A very good and accessible book on the subject is Shaughan Lavine: Understanding the Infinite.

This question concerns, in effect, number-theoretic functions that grow very fast. We can say a lot about them.

The operation in play here is called "superexponentiation", and is also known as "tetration". We can define it as follows:

superexp(0) = 1
superexp(n+1) = 2^(superexp(n))

So superexp(4), e.g., is: 2^(2^(2^2))), and K is superexp(7).

Noting that superexponentiation is just repeated exponentiation, we can now define superduperexponentiation as follows:

supdupexp(0) = 1
supdupexp(n+1) = superexp(supdupexp(n))

supdupexp(4) is already an enormous number: It is superexp(2^16) = superexp(65,536) = 2^(2^...), where there are 65,536 2s in the tower. supdupexp(5) is unimaginably huge. It is 2^(2^...), where there are supdupexp(4) 2s in the tower.

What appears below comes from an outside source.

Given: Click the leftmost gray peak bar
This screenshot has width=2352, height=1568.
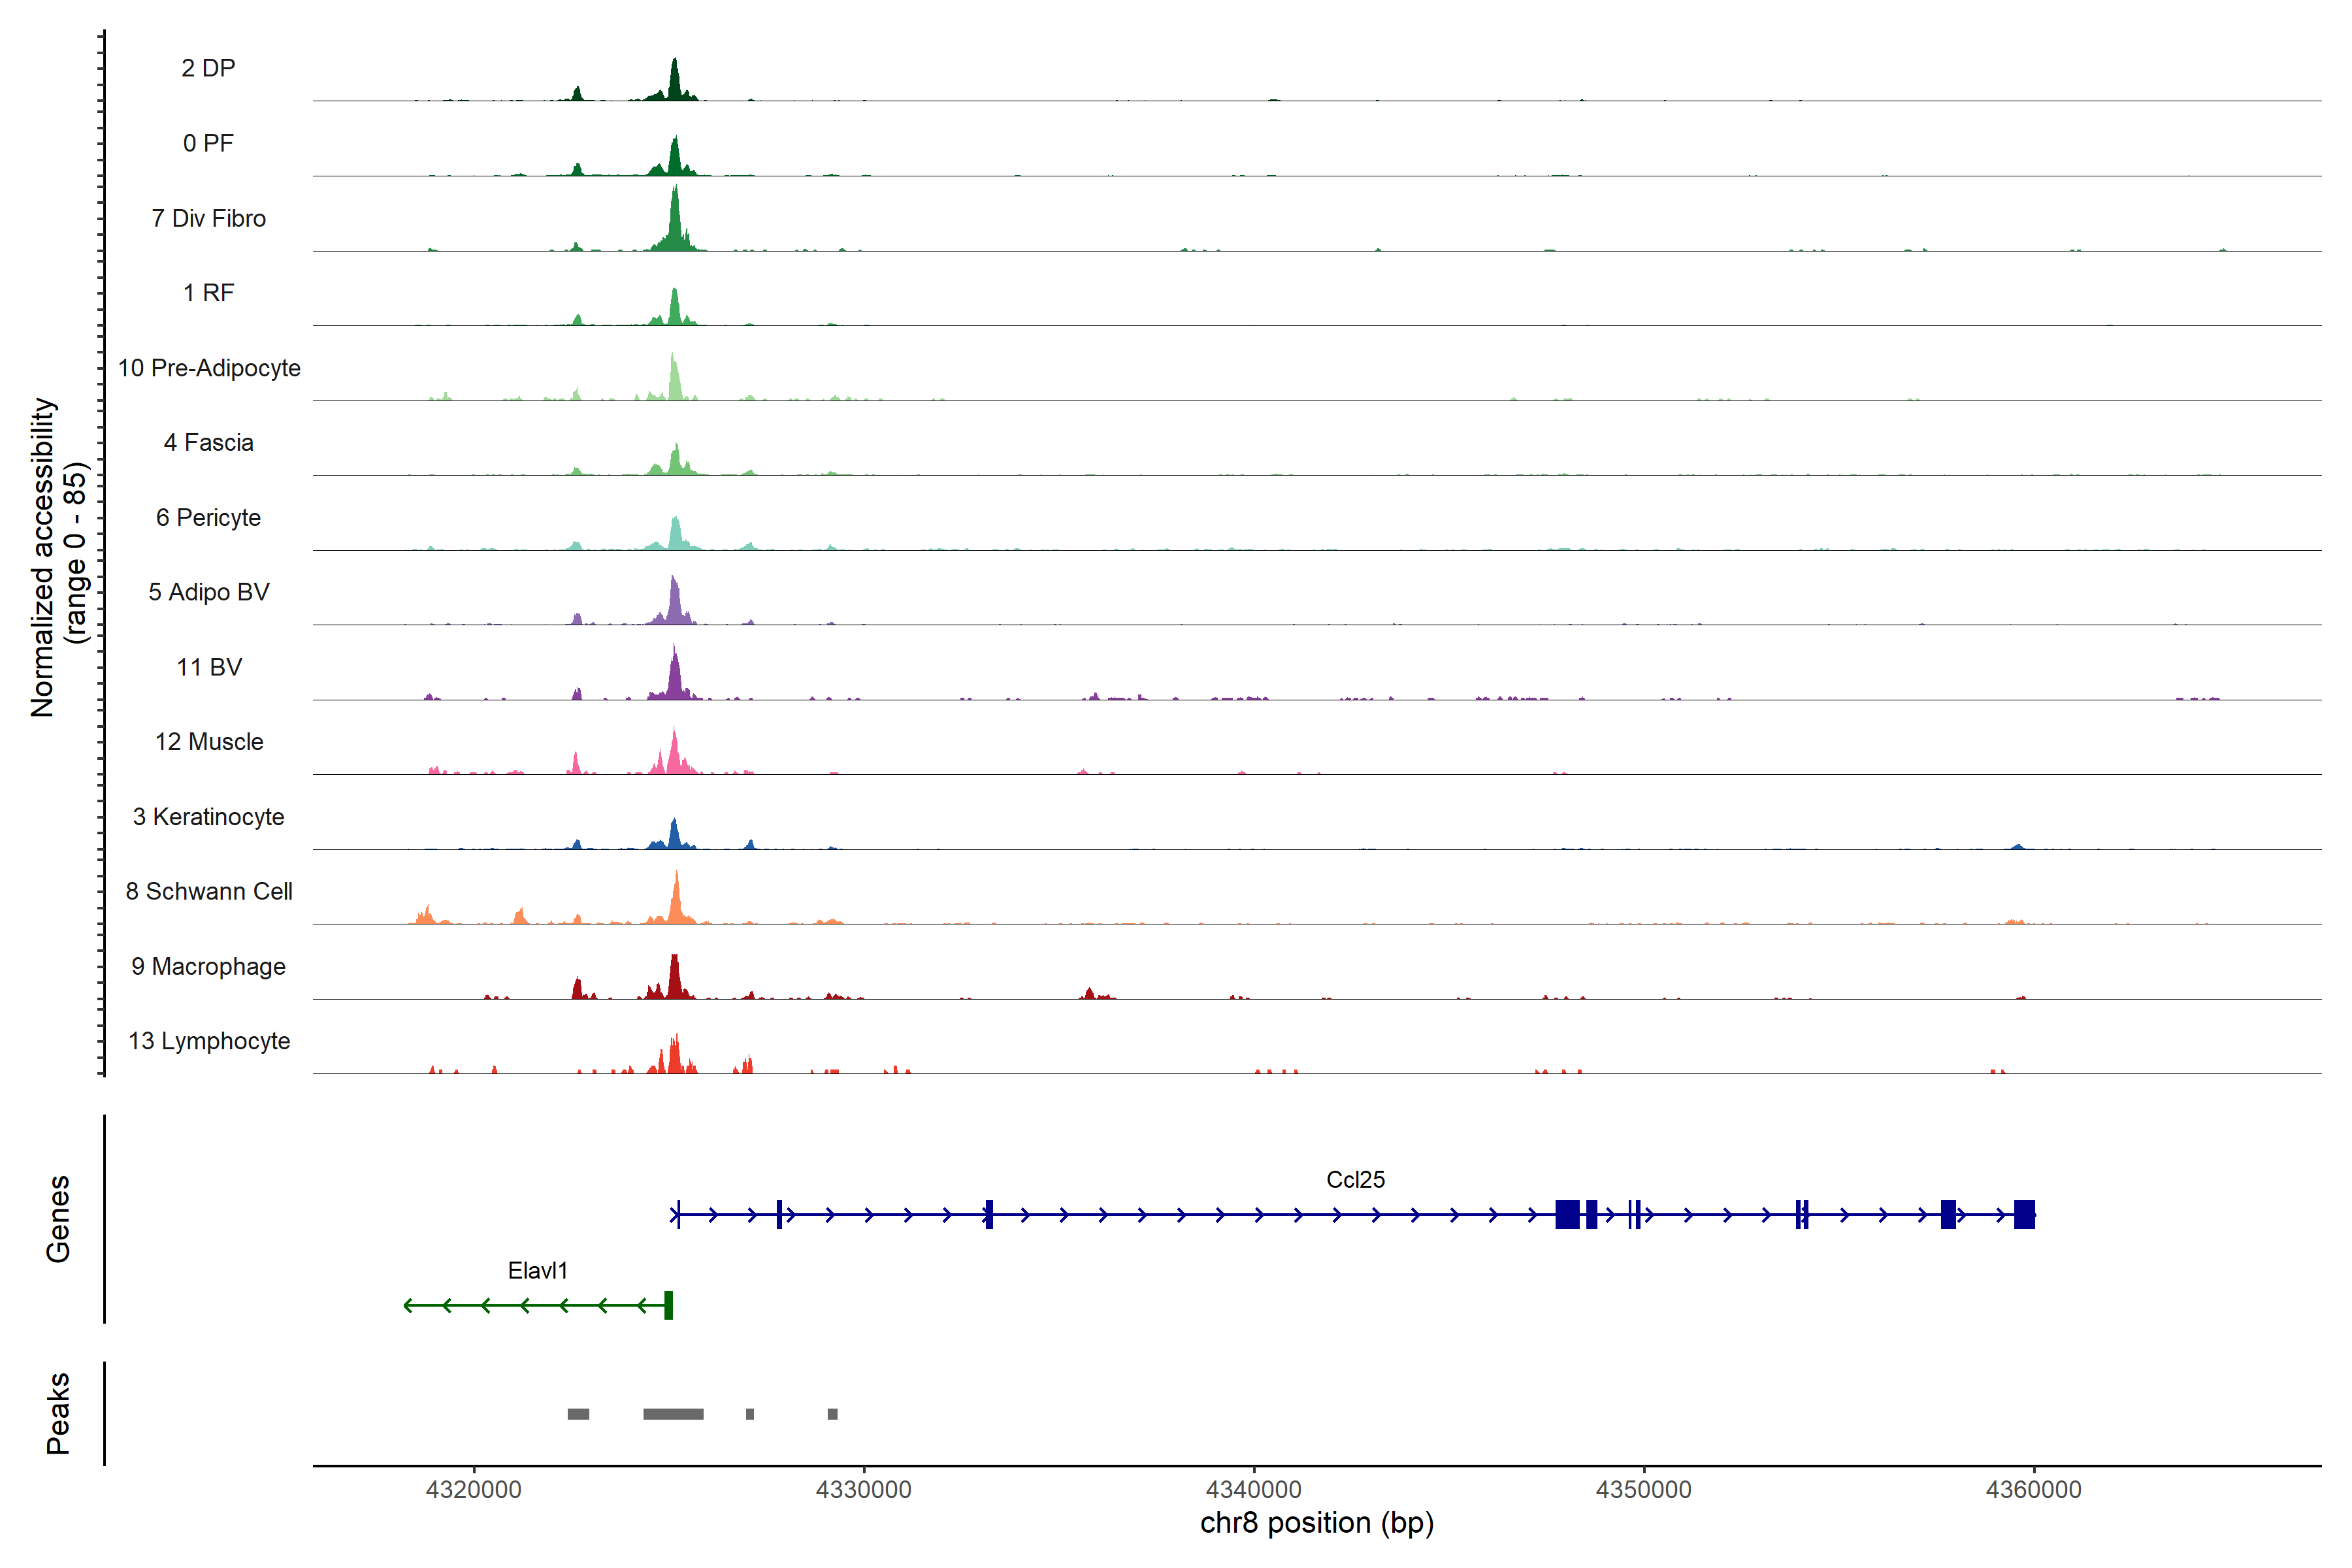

But there is no need to stop there. Let's rename superexponentiation 2-exponentiation, or exp2 for short; and let's call superduperexponentiation 3-exponentiation, or exp3 for short; and let's just write 2^x as exp1(x). Then the foregoing definitions take the form:

exp2(0) = exp1(0) = 20 = 1
exp2(n+1) = exp1(exp2(n))
exp3(o) = exp2(0) = 1
exp3(n+1) = exp2(exp3(n))

And now we might notice a general pattern here. So we define:

exp4(0) = exp3(0) = 1
exp4(n+1) = exp3(exp4(n))

and more generally:

expk+1(0) = expk(0) = 1
expk+1(n+1) = expk(expk+1(n))

The functions in this sequence grow faster, and faster, and faster. The first three values are always the same:

expk(0) = 1
expk(1) = 2
expk(2) = 4

But after that, things start to grow quickly.

exp1(3) = 2 x 4 = 8
exp2(3) = exp1(exp2(2)) = exp1(4) = 2^4 = 16
exp3(3) = exp2(exp3(2)) = exp2(4) = exp1(exp2(3)) = 2^16
exp4(3) = exp3(exp4(2)) = exp3(4) = exp2(exp3(3)) = exp2(2^16) = 2^(2^...), with 65,536 twos
exp5(3) = exp4(exp5(2)) = exp4(4) = exp3(exp4(3)) = exp3(2^(2^...)), with 65,536 twos = exp2(exp3((2^(2^...) - 1))), where there are again 65,536 twos

This last number is mind-bogglingly huge. And as Thomas mentioned, we are only getting started. What's more, the growth of all of these functions (they are all "primitive recursive") is utterly dwarfed by that of the Ackermann function, which you can read about on MathWorld or Wikipedia.